_Problem to solve_. The line with "For every named target in this 1470×2142" marks where to begin. Please copy it and each line after it to the end of the records below, exactly.

----

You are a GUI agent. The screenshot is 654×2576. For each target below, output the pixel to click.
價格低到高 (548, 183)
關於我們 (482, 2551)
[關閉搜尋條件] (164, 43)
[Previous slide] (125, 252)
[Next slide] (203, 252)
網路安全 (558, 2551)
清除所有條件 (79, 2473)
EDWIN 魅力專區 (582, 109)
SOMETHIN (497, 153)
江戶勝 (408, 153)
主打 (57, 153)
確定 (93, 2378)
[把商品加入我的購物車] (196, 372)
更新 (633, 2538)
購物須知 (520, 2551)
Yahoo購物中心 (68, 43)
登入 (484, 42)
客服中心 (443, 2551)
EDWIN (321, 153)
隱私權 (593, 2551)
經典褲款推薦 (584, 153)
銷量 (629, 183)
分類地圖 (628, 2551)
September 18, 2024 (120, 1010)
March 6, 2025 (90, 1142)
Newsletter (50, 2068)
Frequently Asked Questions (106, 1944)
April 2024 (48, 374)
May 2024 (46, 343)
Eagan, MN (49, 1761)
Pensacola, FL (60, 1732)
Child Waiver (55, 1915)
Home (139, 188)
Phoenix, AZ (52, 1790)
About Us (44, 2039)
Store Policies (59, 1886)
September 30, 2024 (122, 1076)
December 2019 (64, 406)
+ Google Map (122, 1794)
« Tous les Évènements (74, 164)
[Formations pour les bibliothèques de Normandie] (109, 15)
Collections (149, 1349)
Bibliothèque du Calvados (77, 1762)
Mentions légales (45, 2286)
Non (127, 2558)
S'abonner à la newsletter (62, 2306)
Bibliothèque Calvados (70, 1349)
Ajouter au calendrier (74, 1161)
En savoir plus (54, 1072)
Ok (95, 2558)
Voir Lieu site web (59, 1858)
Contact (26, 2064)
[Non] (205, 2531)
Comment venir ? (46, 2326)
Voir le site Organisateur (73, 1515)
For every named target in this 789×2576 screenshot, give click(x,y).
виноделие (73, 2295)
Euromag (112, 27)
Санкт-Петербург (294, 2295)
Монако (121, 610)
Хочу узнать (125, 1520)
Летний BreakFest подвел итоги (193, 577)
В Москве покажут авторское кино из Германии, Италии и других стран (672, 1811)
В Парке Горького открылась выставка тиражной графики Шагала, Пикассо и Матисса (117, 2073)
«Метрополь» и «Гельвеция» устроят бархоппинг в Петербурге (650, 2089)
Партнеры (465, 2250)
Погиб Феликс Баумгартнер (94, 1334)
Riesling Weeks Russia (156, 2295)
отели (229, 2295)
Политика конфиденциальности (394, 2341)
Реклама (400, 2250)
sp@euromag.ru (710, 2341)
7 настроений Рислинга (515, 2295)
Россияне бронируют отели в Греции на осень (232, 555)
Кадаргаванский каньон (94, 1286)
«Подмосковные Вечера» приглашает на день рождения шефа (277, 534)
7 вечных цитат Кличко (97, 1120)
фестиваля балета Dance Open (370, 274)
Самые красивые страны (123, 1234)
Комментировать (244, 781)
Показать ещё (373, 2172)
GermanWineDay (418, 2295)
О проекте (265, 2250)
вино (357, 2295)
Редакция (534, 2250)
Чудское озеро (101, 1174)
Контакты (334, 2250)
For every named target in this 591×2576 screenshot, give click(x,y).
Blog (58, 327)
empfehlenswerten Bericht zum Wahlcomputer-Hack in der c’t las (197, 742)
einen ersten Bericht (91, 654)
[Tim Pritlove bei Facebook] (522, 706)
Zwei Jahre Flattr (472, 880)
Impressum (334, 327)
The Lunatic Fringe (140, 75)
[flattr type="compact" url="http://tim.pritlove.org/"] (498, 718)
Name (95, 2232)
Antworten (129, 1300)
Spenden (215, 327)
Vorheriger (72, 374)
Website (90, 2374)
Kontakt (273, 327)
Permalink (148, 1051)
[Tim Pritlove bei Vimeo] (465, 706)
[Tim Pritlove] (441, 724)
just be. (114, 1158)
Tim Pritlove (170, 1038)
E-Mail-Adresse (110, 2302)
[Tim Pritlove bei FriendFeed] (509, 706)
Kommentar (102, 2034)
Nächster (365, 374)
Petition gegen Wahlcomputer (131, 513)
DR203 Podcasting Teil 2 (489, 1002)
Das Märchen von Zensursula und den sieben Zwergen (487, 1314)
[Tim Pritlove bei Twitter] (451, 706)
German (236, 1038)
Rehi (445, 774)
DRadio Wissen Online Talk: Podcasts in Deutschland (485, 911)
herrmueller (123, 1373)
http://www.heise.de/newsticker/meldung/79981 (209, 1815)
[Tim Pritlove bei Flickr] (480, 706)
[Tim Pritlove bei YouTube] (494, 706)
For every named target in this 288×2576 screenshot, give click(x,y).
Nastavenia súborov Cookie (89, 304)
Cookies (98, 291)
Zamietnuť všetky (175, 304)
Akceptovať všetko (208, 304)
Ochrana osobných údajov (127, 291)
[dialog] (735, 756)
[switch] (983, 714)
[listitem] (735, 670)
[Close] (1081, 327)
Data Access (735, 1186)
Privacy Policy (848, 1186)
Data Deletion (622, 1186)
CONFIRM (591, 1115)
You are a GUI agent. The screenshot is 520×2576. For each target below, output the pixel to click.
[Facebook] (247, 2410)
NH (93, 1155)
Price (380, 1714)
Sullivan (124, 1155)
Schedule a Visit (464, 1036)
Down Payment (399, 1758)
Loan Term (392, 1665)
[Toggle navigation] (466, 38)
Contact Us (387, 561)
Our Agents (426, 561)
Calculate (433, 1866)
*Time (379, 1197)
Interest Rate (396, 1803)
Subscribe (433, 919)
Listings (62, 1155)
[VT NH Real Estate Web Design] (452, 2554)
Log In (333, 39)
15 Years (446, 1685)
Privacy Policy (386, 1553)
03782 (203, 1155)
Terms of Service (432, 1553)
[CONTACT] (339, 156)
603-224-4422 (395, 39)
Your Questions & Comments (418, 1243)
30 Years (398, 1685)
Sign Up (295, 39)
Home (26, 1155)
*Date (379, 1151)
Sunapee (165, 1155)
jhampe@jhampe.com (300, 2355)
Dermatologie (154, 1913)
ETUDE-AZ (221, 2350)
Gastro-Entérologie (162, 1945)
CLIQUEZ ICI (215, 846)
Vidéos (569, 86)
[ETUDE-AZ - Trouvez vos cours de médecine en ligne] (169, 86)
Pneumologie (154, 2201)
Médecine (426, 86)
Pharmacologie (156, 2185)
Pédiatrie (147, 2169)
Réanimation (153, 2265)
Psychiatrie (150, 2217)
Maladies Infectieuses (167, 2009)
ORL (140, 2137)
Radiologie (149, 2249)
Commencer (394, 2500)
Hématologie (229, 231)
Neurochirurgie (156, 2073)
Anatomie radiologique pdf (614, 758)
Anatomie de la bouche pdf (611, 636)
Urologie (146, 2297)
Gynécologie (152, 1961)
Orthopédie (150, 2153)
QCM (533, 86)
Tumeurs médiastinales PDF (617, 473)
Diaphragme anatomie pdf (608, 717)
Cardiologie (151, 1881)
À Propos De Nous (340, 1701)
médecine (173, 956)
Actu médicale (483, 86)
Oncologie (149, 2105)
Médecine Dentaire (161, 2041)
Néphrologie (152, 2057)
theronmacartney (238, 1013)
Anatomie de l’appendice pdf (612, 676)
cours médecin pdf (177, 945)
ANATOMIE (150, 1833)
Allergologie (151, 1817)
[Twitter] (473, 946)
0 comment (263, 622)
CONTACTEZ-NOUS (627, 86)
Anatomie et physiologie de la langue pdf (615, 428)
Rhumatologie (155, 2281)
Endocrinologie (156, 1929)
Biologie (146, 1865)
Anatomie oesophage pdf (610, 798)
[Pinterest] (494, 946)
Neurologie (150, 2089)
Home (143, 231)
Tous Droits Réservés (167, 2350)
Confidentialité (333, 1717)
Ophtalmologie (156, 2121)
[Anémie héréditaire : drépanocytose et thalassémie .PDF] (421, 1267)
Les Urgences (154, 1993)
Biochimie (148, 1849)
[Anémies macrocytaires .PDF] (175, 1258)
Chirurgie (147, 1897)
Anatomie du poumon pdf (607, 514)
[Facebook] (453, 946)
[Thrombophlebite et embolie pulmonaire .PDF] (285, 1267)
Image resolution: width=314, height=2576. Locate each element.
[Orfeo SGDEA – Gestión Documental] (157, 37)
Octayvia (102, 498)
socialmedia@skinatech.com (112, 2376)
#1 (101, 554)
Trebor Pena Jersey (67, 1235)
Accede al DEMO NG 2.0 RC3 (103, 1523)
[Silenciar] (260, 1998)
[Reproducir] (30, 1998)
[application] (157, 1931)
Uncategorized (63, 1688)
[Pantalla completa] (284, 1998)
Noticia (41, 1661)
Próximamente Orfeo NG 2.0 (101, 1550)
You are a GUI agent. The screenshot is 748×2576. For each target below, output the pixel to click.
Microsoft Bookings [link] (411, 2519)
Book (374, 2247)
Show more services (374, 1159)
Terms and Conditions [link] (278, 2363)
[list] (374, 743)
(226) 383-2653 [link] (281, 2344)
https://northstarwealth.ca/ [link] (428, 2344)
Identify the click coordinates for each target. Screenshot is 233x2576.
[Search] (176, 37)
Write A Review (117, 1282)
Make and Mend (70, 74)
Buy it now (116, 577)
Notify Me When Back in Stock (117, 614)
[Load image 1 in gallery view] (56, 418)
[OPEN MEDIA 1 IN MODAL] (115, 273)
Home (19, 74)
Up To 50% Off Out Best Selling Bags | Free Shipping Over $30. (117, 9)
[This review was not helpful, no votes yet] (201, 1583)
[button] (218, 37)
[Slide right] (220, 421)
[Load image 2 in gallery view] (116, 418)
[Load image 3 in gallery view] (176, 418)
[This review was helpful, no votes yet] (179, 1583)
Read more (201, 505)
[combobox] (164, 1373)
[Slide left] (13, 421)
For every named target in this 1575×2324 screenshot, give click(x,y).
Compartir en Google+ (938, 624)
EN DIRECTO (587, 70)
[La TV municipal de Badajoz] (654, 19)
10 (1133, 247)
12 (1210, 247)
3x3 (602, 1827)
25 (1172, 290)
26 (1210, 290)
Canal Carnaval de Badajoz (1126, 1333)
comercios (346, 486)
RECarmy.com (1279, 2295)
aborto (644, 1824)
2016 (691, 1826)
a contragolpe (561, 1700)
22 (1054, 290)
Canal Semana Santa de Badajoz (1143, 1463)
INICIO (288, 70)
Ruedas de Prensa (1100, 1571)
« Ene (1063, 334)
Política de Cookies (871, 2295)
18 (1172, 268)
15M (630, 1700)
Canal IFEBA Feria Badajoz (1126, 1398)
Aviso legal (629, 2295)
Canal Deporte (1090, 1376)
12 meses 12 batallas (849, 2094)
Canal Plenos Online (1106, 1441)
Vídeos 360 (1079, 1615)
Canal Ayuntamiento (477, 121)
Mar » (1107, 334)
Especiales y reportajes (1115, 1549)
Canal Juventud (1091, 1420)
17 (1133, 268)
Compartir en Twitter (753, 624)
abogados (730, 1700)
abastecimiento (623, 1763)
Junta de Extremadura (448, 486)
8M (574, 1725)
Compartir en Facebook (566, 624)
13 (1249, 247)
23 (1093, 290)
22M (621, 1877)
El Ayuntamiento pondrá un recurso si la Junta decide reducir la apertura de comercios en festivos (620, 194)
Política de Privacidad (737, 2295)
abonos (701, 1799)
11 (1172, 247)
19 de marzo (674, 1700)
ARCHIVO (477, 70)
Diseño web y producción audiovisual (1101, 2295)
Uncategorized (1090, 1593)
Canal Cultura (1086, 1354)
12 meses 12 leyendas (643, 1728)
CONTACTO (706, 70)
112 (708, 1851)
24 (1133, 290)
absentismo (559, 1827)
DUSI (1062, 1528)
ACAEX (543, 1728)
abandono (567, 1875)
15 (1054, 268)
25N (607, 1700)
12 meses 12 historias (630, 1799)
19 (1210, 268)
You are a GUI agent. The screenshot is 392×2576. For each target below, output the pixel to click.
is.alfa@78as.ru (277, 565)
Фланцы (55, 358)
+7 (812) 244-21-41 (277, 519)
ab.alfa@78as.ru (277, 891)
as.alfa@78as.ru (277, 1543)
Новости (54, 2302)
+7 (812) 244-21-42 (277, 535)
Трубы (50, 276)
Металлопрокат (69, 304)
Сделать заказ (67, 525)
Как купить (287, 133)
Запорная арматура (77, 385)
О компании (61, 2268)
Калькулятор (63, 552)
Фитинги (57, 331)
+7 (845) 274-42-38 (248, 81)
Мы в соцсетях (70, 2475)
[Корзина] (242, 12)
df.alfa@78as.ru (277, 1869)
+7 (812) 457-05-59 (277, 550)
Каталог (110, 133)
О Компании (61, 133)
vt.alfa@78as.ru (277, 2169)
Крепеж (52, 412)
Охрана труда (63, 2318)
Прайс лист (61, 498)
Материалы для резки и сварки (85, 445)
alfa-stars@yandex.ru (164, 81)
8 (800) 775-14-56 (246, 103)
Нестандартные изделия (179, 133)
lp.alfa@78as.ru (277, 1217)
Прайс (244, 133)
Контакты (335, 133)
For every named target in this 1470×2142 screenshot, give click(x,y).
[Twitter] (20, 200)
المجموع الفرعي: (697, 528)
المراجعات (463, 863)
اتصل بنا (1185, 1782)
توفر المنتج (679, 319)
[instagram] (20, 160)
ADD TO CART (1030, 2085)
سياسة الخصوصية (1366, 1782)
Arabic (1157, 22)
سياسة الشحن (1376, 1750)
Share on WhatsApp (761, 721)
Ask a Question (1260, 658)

----

_Exercise solution_.
For every named target in this 1470×2142 screenshot, give click(x,y).
[Twitter] (20, 200)
المجموع الفرعي: (697, 528)
المراجعات (463, 863)
اتصل بنا (1185, 1782)
توفر المنتج (679, 319)
[instagram] (20, 160)
ADD TO CART (1030, 2085)
سياسة الخصوصية (1366, 1782)
Arabic (1157, 22)
سياسة الشحن (1376, 1750)
Share on WhatsApp (761, 721)
Ask a Question (1260, 658)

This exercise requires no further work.